▶

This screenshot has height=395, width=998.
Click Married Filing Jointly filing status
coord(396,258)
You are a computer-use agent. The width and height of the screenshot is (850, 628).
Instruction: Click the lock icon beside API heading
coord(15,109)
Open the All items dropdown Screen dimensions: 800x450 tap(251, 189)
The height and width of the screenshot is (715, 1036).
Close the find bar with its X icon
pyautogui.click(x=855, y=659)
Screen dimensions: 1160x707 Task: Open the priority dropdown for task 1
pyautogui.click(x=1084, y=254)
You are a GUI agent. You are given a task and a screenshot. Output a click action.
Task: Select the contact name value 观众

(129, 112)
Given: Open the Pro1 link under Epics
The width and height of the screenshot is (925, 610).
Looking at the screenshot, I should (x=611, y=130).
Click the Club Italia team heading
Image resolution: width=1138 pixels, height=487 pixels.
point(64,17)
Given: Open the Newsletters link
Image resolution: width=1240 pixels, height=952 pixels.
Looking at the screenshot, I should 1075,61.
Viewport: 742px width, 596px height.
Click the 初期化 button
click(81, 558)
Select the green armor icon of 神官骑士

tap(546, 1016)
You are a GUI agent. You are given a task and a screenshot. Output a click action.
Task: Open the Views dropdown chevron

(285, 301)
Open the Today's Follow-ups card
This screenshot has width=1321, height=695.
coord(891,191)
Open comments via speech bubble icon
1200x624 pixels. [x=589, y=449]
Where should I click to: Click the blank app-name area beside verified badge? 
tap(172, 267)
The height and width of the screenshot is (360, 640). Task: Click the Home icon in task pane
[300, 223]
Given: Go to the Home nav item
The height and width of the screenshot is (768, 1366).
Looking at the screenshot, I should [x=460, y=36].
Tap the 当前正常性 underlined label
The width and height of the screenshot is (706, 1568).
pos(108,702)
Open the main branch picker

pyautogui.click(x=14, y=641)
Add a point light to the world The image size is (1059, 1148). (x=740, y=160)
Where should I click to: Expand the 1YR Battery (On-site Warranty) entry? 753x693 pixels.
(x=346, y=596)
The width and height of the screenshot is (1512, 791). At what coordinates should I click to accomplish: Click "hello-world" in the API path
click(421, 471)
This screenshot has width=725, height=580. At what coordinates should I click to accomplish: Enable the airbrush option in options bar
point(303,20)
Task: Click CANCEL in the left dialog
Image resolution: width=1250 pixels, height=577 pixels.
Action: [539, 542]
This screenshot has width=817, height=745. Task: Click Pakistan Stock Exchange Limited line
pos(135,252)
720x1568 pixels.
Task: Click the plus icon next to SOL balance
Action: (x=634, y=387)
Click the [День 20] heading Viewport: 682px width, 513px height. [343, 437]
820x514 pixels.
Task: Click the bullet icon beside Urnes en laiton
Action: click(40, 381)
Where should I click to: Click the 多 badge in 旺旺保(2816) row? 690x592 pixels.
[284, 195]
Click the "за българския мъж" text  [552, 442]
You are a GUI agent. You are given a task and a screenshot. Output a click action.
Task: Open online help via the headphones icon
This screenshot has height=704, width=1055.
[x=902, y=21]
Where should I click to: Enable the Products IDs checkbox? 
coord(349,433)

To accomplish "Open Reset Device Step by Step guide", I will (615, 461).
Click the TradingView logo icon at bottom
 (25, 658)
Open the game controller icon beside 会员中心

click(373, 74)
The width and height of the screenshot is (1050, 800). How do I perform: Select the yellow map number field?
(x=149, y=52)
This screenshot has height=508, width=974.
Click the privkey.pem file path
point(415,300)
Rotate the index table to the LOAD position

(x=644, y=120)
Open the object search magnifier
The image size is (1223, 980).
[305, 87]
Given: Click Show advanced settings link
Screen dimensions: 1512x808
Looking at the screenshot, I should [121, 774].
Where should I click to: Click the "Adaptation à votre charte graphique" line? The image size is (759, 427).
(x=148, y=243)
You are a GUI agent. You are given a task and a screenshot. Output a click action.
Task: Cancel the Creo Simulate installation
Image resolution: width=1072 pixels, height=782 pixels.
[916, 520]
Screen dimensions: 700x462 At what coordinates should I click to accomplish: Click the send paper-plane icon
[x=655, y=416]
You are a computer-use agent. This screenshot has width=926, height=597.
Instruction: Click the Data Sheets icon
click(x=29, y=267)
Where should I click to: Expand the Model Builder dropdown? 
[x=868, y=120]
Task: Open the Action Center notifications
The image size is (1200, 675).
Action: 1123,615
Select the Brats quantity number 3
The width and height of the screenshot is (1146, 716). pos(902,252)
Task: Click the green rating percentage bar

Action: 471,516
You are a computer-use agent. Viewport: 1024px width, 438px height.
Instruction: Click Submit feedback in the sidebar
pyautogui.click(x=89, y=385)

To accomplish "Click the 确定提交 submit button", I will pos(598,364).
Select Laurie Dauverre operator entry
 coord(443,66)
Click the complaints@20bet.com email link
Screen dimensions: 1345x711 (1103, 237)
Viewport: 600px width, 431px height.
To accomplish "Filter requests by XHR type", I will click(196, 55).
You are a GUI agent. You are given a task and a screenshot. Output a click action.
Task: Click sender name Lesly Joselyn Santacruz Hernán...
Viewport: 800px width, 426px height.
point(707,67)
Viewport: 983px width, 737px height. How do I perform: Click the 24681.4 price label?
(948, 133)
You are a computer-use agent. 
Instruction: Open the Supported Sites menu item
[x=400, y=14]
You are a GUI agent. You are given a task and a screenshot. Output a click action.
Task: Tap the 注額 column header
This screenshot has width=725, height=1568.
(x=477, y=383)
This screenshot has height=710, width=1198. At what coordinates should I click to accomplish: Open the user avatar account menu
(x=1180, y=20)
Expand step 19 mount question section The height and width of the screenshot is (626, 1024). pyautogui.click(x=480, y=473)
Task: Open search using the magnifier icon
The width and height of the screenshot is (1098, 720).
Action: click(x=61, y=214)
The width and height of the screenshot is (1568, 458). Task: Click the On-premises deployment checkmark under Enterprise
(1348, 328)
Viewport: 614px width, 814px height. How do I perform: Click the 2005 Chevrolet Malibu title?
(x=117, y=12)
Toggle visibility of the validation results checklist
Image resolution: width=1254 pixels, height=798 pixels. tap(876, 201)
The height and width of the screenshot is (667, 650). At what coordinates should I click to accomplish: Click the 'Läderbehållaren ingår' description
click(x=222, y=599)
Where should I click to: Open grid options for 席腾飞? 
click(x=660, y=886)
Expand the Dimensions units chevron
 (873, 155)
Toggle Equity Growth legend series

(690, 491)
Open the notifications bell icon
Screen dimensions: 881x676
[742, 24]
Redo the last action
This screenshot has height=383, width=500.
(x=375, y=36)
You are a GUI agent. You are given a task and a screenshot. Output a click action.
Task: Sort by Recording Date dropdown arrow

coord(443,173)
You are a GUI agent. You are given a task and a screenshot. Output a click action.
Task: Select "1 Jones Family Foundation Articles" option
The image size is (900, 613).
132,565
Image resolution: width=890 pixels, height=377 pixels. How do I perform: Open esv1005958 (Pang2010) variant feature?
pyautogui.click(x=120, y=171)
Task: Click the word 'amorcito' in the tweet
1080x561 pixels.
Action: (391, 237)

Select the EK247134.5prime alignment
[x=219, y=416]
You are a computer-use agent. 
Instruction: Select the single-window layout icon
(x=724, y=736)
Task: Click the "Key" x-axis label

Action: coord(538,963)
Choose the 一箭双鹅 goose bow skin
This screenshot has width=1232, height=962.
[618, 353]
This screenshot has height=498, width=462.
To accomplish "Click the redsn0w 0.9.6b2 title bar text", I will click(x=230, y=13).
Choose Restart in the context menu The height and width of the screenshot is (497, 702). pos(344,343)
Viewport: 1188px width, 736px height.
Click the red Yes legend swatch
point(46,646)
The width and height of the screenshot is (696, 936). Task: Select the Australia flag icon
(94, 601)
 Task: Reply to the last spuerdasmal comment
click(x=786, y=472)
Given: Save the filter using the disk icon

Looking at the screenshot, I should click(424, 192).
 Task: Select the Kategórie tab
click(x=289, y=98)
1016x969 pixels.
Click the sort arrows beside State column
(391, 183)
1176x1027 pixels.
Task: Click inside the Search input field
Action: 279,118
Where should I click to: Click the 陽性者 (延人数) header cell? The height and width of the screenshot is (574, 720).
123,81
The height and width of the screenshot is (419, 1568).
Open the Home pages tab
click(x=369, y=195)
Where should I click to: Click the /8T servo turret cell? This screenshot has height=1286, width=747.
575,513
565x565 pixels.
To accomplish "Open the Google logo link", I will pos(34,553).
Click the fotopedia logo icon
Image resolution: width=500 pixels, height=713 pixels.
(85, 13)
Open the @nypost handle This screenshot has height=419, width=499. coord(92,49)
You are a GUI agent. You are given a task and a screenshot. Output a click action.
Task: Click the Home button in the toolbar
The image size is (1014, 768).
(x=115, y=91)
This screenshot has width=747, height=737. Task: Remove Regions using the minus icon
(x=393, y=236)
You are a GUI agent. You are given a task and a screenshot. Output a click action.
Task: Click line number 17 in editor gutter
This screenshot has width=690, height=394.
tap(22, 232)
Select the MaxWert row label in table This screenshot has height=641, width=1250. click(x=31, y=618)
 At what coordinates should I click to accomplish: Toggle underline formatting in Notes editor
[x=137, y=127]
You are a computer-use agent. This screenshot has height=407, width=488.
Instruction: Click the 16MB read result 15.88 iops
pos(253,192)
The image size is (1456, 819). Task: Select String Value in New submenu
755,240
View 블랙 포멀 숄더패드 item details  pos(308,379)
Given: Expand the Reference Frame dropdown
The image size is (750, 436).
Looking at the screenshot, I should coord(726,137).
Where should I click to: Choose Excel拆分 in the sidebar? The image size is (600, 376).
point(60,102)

◀

• What is expected:
Answer with a single number: how many lines in the data above have the string "magnifier" in them?

• Output for this task:
2